What the task asks:
Copy the data verbatim from the line containing "Locate an element on the screen. This" through the end of the data, with both ends included. Omit the pictures.
========================================================================
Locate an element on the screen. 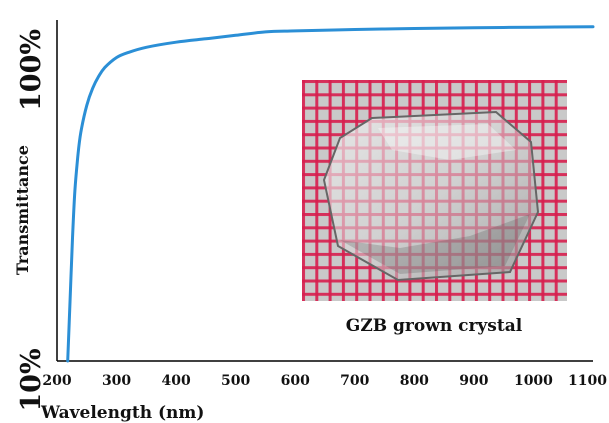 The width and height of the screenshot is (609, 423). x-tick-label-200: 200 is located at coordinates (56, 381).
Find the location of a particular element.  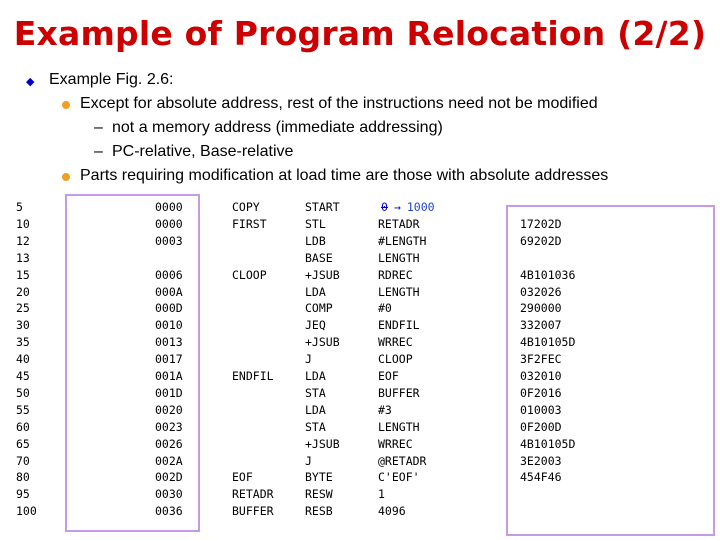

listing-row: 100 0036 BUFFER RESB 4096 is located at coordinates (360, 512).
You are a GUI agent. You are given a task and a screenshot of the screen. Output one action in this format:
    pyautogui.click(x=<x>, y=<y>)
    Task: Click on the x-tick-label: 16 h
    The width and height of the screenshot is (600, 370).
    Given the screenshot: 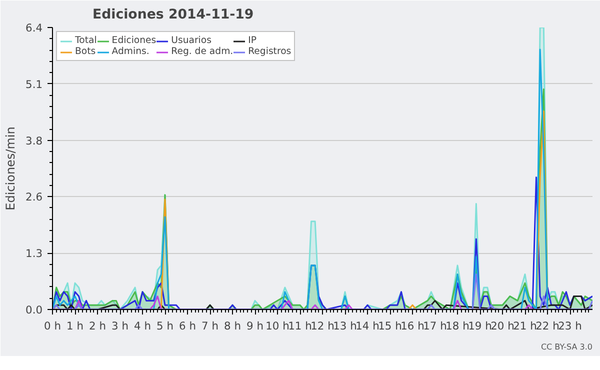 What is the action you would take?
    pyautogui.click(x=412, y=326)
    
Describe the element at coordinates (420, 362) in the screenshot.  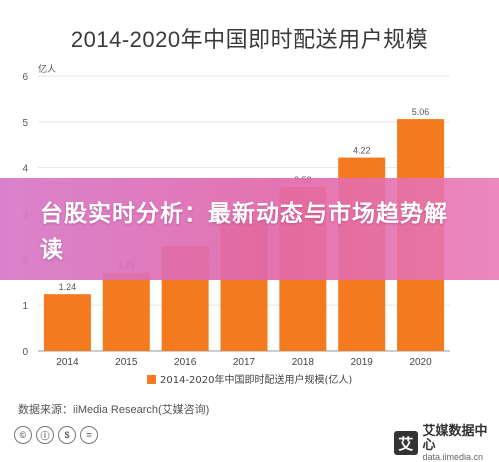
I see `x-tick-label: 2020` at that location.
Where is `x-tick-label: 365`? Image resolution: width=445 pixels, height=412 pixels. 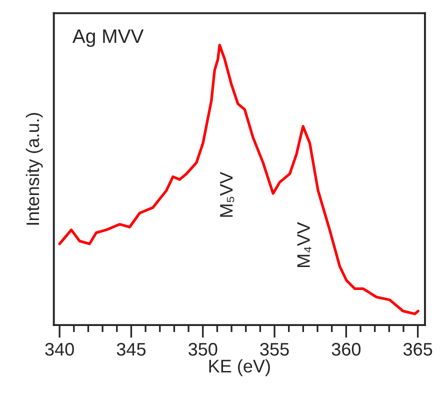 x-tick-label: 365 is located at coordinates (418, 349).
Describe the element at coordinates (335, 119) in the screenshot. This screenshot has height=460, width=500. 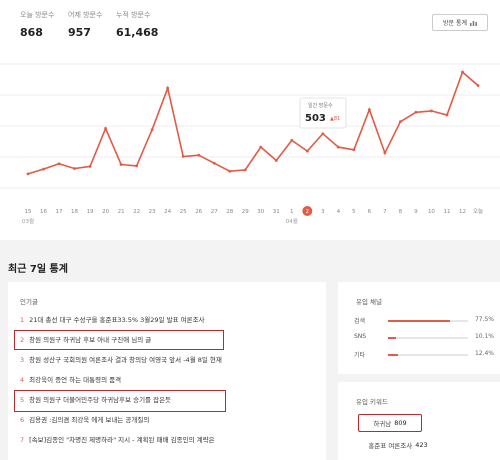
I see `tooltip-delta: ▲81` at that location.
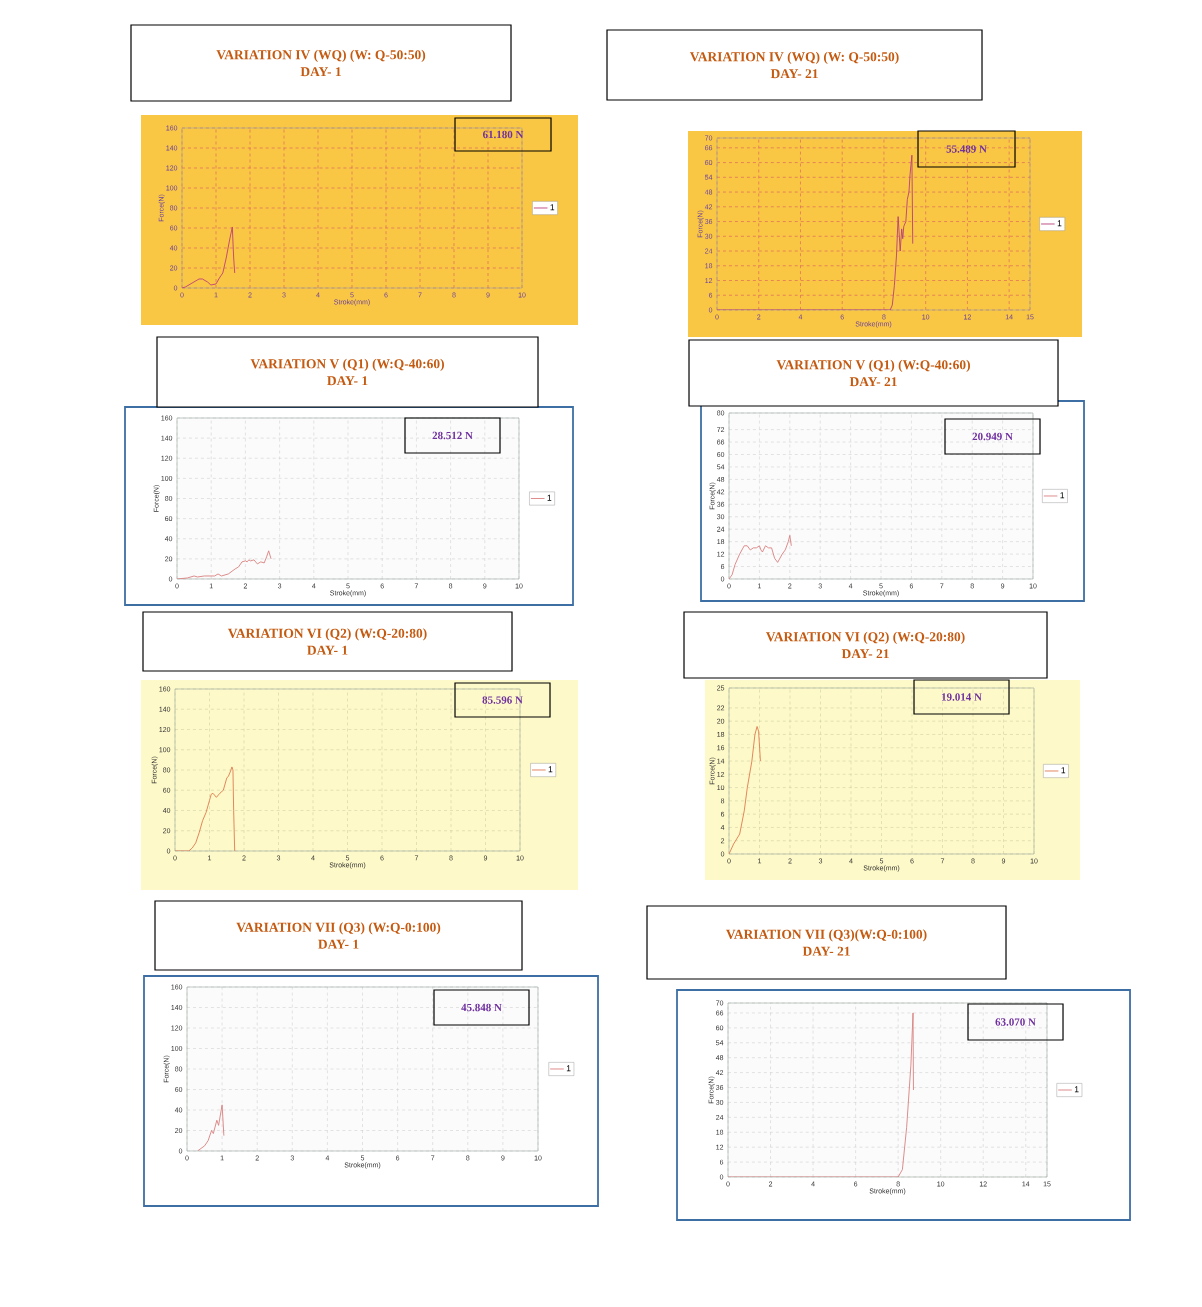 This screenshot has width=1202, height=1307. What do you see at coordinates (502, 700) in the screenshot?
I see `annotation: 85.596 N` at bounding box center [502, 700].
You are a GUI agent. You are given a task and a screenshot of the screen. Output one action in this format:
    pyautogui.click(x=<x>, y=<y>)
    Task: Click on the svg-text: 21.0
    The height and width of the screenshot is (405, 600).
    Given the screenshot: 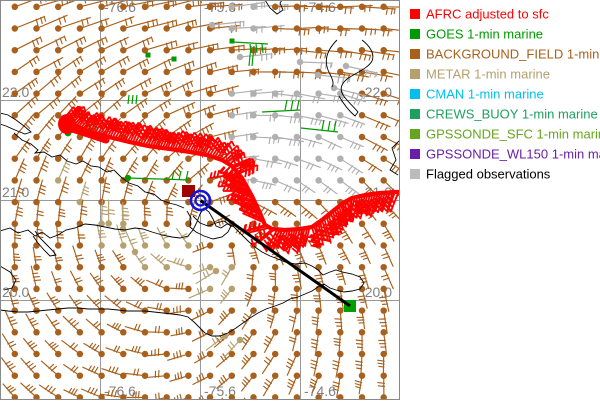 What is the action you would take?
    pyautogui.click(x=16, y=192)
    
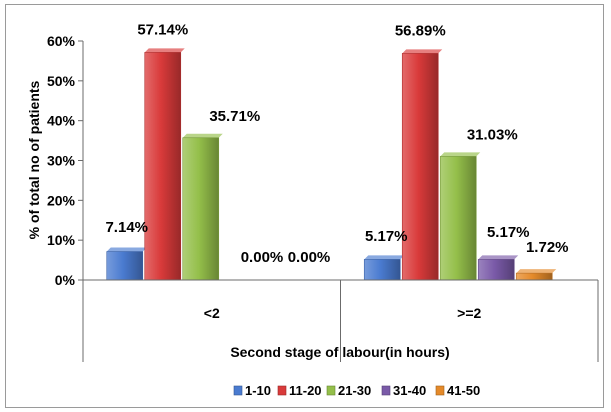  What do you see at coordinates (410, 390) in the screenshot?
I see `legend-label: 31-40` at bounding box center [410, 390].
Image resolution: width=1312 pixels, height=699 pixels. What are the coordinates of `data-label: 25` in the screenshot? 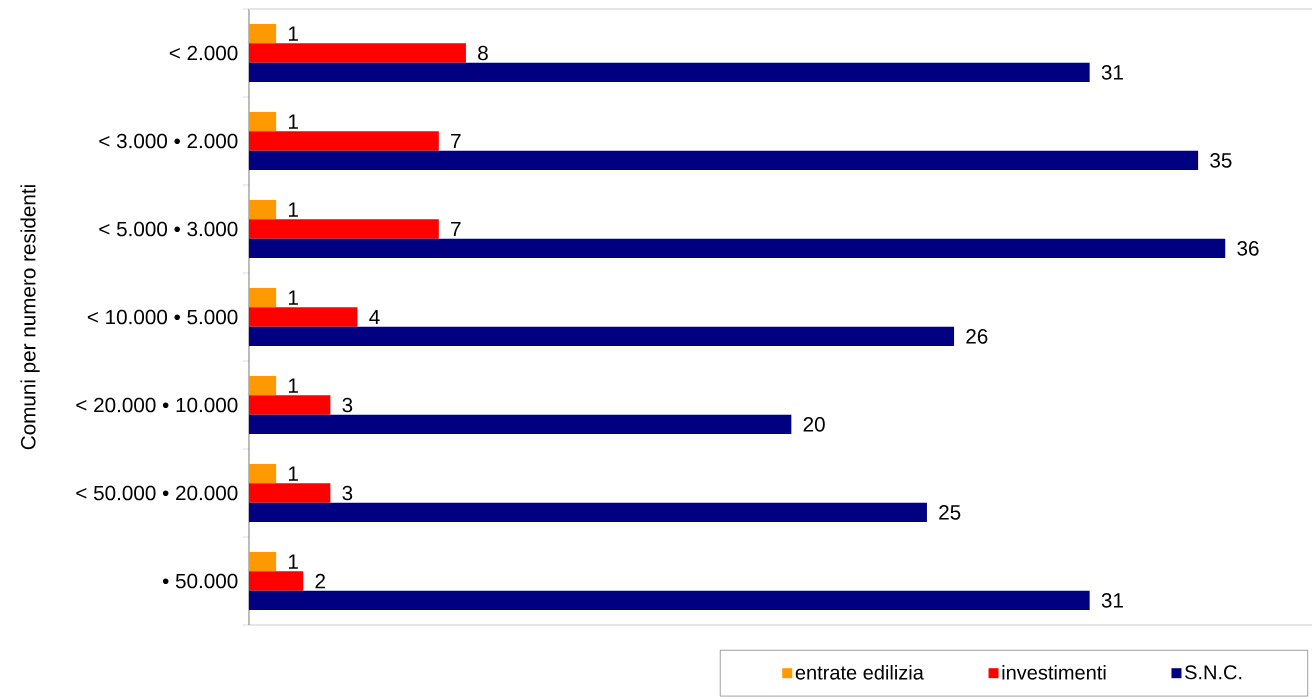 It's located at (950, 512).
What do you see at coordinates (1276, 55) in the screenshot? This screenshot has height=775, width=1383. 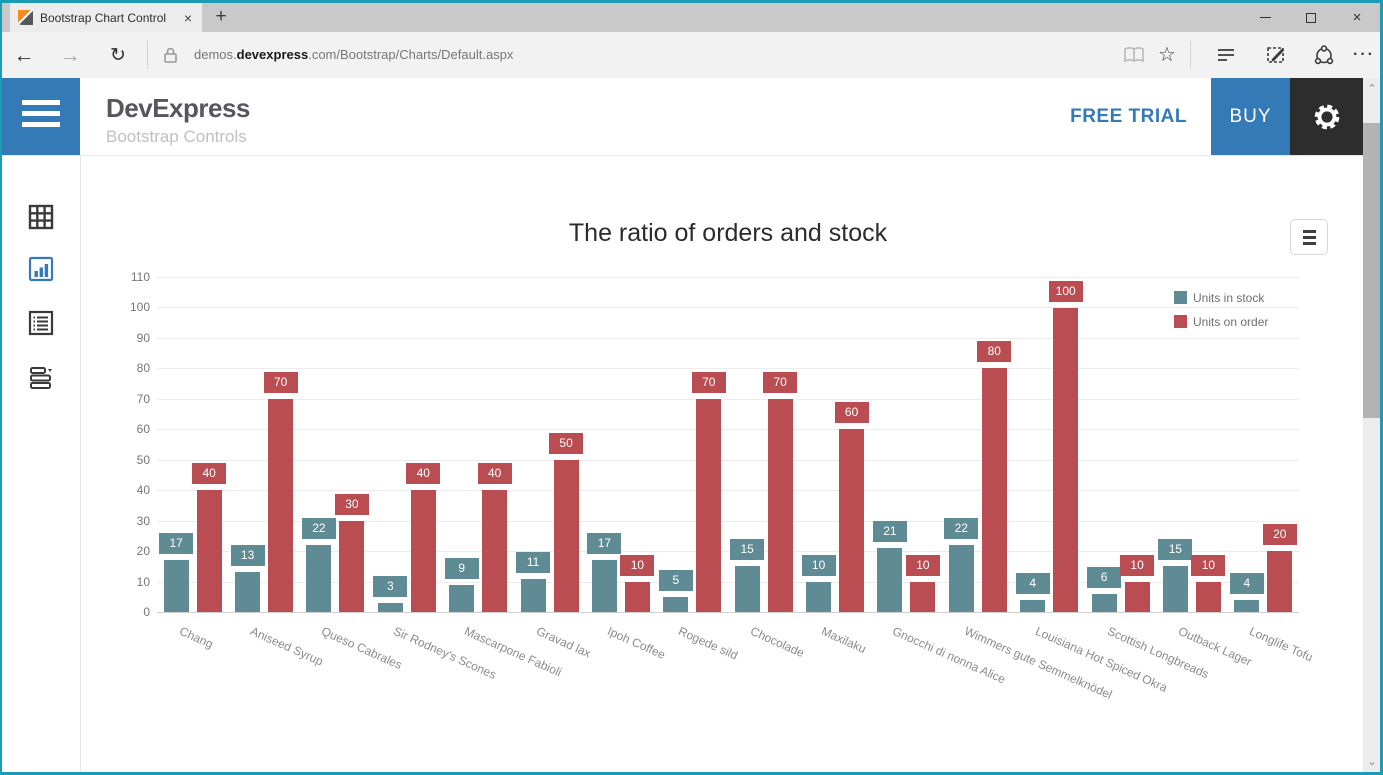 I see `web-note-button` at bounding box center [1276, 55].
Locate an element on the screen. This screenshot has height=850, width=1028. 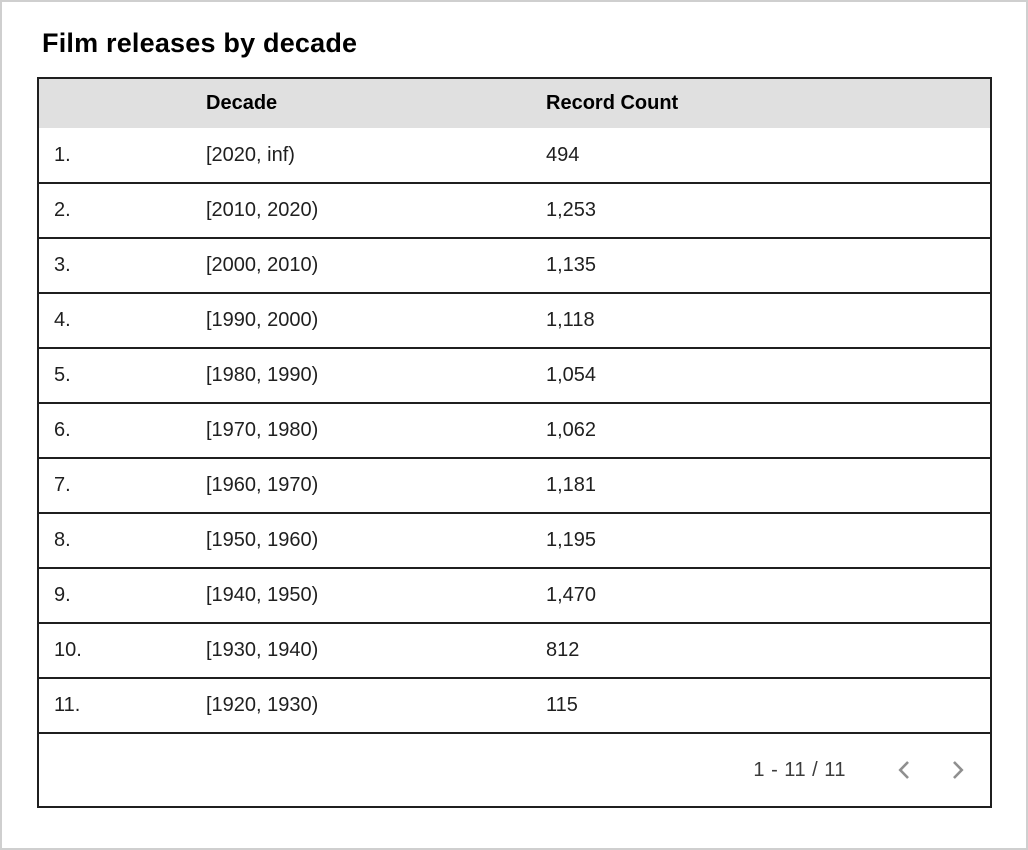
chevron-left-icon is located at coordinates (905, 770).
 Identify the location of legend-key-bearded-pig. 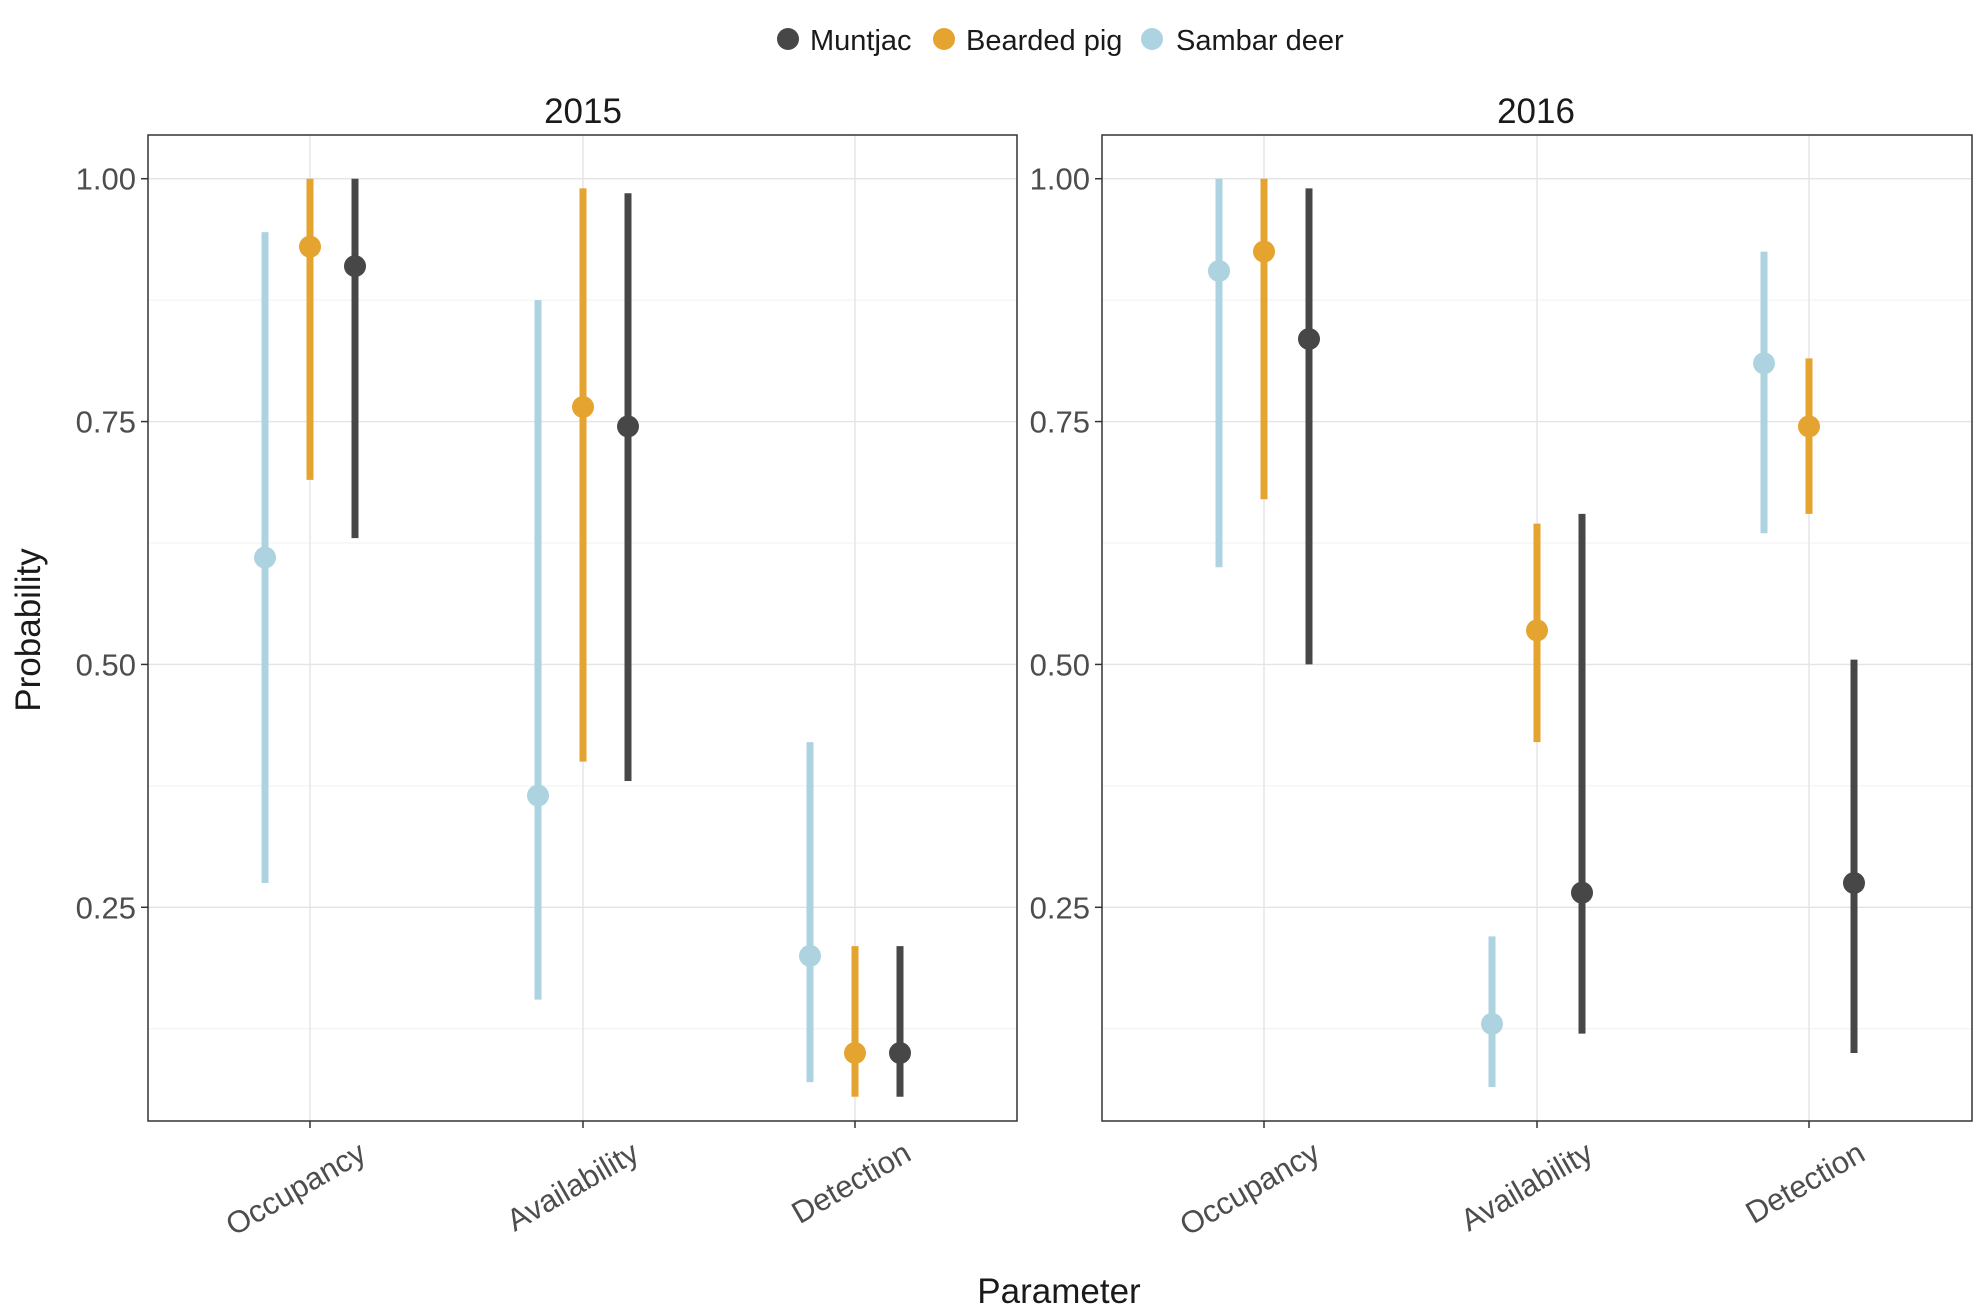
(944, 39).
========================================================================
Exercise solution:
Locate an element on the screen. This screenshot has height=850, width=1028. 
chevron-left-icon is located at coordinates (905, 770).
 Identify the location of legend-key-bearded-pig. 
(944, 39).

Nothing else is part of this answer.